Dans ces conditions, les parties conviennent de procéder à la mutualisation des fonds issus des versements des organismes appartenant au champ d'application des branches désormais fusionnées conformément à l'arrêté précité (des offices publics de l'habitat et des sociétés de coordination d'une part et d'autre part, des sociétés coopératives d'HLM) au sein d'un fonds commun à compter du 1er janvier 2024. Les éventuels reliquats subsistants seront intégralement affectés à ce nouveau fonds commun, au sein d'un même « compte congé de formation syndicale » tel que visé à l'article 2.1 du présent sous-chapitre.

(1) Le deuxième et le quatrième alinéas de l'article 2.3 du sous-chapitre II du chapitre VIII portant sur la délégation de la collecte de la contribution mutualisée sont étendus sous réserve du respect du II de l'article L. 6332-1-2 du code du travail concernant le suivi comptable et les frais de recouvrement distincts pour les fonds liés au dialogue social recouvrés par les opérateurs de compétences.

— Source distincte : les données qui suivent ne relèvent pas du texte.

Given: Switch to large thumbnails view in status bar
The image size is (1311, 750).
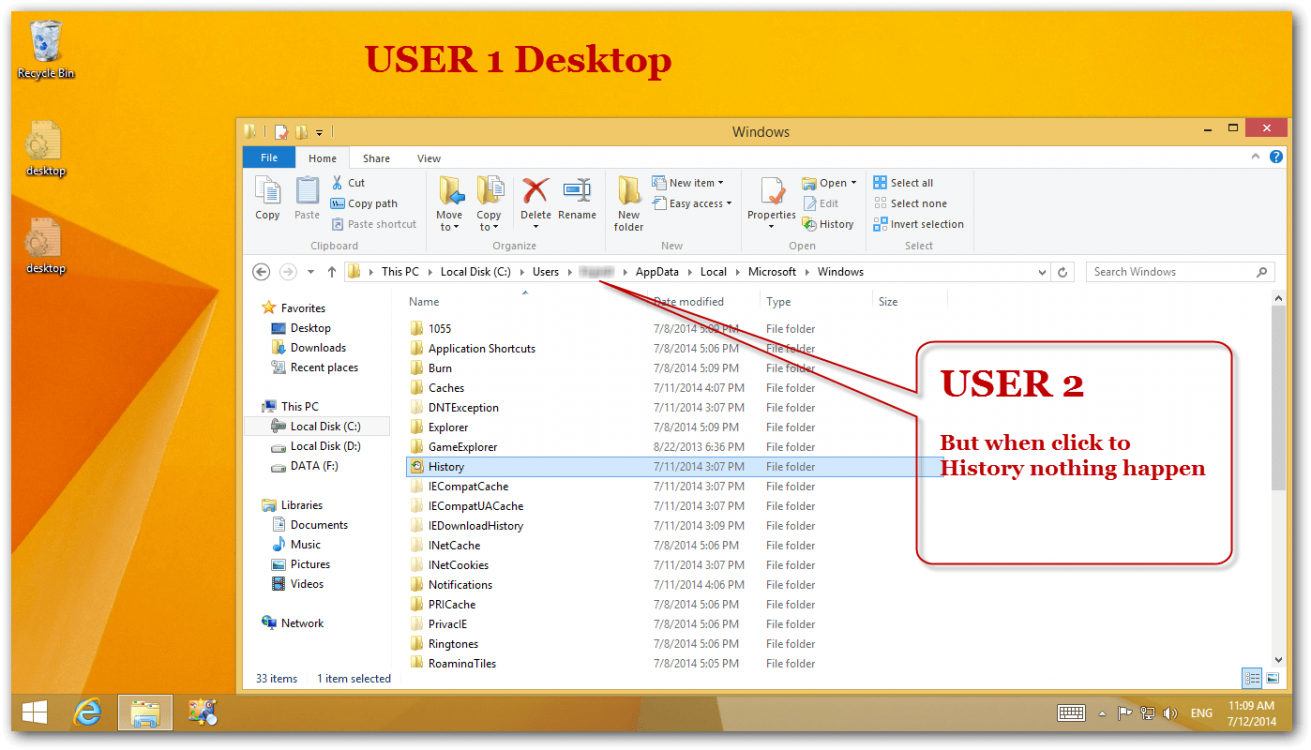Looking at the screenshot, I should click(1272, 678).
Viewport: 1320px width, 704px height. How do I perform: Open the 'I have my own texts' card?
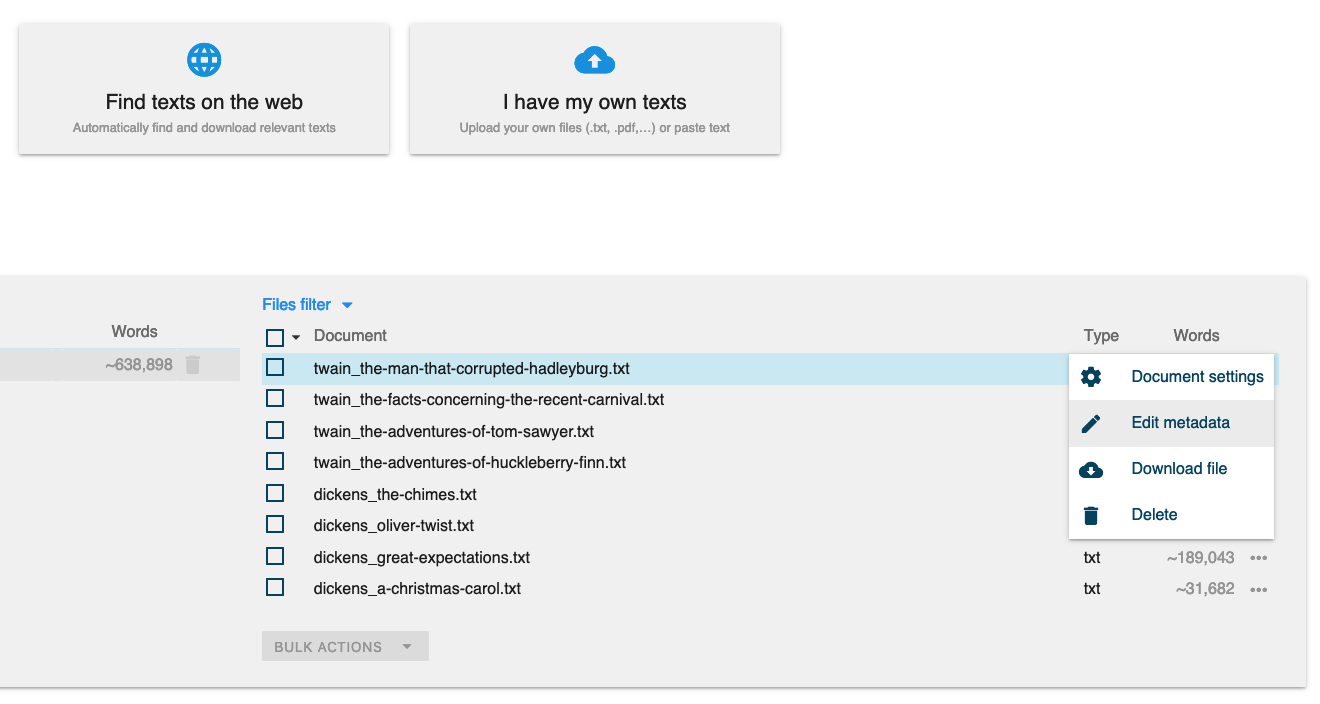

(Arrêté du 10 juin 2025 - art. 1)

(2) Les dispositions de l'article 2.4 du sous chapitre II du chapitre VIII de la convention collective sont exclues en ce qu'elles contreviennent aux dispositions de l'article L. 6332-1-3 II du code du travail, lesquelles prévoient que l'opérateur de compétences n'assure aucun financement, direct ou indirect, des organisations syndicales de salariés et des organisations professionnelles d'employeurs.